Friday, March 27, 2015

Cassandra anti-patterns webinar: Video and Q&A

Last week I gave a webinar on avoiding anti-patterns in Cassandra. It was good fun to do and prepare and if you look through my blog most of the sections have a dedicated post.

Here is the recording:

We got a lot of questions and didn't get to them in the recording so catching up now. If I have missed yours or you think of more then ping me on twitter: @chbatey

Q: When is DSE going to support UDTs?

DSE 4.7 will include a certified version of Cassandra 2.1, sometime in the next few months.

Q: Can you alter a UDT?

Yes see here:

Q: with denormalized data, how do you handle a store name change or staff name change?

First make sure you need the update, when modelling data immutably that is not often the case. If you need to change a small number of rows I'd do it with a small script/program, large number of rows Apache Spark.

Q: I had the idea that C* 2.x has vector clock, am I wrong? 

No Vector clocks in Cassandra, see
Q: Using the event source model with frequent rollups, would that not generate a 'queueing' style anti-pattern if data from previous rollup period then gets deleted?

If you used the same partition and did range queries, yes. But I would use a partition say per day (or what ever the period is that you didn't have rolled up), thus avoiding ever reading over the deleted data.

Q: How would you do the "roll ups" in the account balance calculation example?

Most cases I'd do it in application for the first query that required it. It doesn't matter if two threads get to it first as they can both calculate it and the write to the roll up table would be idempotent. If the rollup calculation takes too long and you don't want to slow down a user request with it then you can schedule it in your app or by a different process.

Q: Why would you not use counters for balance?

Cassandra counters are more for things like statistics, page views etc. You can't update them atomically and they are slower to update then a pure write.

Q: C = Quorum?


Q: How might you go about modeling the "versioning" of time series data so as to avoid updates? I mean where you write a measurement for a particular timestamp and then later on you need to write a new measurement for the same timestamp.

Use a TimeUUID rather than a Timestamp. Then you can have millions per millisecond.

Q: If I perform an "if not exist" write and it fails to reach enough replicas, what state can I expect the data to be in? In other words, can I expect the data to not be written to the cluster?

So assuming it for past the if not exists part (for that you'll get applied = false in the response. Then it is like any write. Cassandra will return how many replicas acked the write. You can't be sure that the rest didn't get it as they may have just not have responded.

Q: I'm wondering if Cassandra could be used to implement distributed locks (Like Redis, Zookeeper)?

You can with LWTs, here are the details:

Q: In order to emulate a queue without falling on this anti-pattern, can I use the new Date Time Compaction Strategy and TTL?

Answered at the end of the recording

Q: And we have 24 table per date. After day we create one table on date and drop table per hour. Is it anti patern.

Moving table is like moving partition, it does avoid the anti-pattern but it is a lot of work.

Q: Why not change the tombstome grace period to delete quickly?

You can, but then you need to keep up with repairs which may not be possible.

Q: What would the use case for using Cassandra in a queueing pattern vs. a traditional message oriented middleware?

People typically try and use Cassandra as as queue when they already have it in their infrastructure and they need to get messages from one DC to another. This is when they fall into the anti-pattern.

_Directive 1_.
Copy the entries word for word, from the line holding "Describe the element at coordinates (160, 50)" through the end of the entries, both included.

_Given entries_.
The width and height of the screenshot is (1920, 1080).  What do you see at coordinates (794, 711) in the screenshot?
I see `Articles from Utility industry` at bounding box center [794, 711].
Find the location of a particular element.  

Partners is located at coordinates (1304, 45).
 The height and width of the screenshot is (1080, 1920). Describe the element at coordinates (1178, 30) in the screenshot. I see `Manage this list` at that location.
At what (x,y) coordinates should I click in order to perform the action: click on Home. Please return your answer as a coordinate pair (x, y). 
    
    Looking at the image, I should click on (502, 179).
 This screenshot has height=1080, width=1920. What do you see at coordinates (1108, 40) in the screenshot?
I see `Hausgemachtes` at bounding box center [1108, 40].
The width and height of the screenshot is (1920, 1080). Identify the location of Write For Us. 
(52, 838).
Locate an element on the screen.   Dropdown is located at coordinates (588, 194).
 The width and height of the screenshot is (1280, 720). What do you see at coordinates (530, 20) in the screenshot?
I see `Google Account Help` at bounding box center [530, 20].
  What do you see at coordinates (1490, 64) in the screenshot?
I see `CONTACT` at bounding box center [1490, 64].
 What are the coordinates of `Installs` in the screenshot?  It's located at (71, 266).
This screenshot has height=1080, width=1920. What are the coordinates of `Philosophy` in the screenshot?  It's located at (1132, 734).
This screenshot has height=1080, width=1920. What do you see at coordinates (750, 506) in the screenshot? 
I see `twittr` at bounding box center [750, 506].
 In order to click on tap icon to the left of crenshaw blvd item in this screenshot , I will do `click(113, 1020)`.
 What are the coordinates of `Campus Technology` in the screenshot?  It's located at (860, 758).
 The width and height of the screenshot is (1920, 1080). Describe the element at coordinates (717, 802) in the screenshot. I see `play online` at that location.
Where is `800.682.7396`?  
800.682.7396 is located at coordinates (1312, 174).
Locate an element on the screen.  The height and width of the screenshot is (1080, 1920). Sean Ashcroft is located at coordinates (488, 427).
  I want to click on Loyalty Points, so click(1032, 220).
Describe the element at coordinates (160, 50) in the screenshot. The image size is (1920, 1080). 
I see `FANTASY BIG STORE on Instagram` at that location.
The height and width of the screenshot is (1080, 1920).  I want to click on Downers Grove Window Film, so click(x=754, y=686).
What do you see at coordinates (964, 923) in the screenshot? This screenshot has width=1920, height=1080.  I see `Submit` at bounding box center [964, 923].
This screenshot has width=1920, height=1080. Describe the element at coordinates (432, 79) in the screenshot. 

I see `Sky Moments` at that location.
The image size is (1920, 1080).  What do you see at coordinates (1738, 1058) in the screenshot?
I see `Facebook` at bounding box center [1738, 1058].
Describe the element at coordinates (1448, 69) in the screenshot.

_Directive 2_.
In the webinar post, what does the author recommend using instead of a Timestamp when versioning time series data?

_Worked answer 1_.
Describe the element at coordinates (160, 50) in the screenshot. The image size is (1920, 1080). 
I see `FANTASY BIG STORE on Instagram` at that location.
The height and width of the screenshot is (1080, 1920).  I want to click on Downers Grove Window Film, so click(x=754, y=686).
What do you see at coordinates (964, 923) in the screenshot? This screenshot has width=1920, height=1080.  I see `Submit` at bounding box center [964, 923].
This screenshot has width=1920, height=1080. Describe the element at coordinates (432, 79) in the screenshot. 

I see `Sky Moments` at that location.
The image size is (1920, 1080).  What do you see at coordinates (1738, 1058) in the screenshot?
I see `Facebook` at bounding box center [1738, 1058].
Describe the element at coordinates (1448, 69) in the screenshot.

_Worked answer 2_.
A TimeUUID.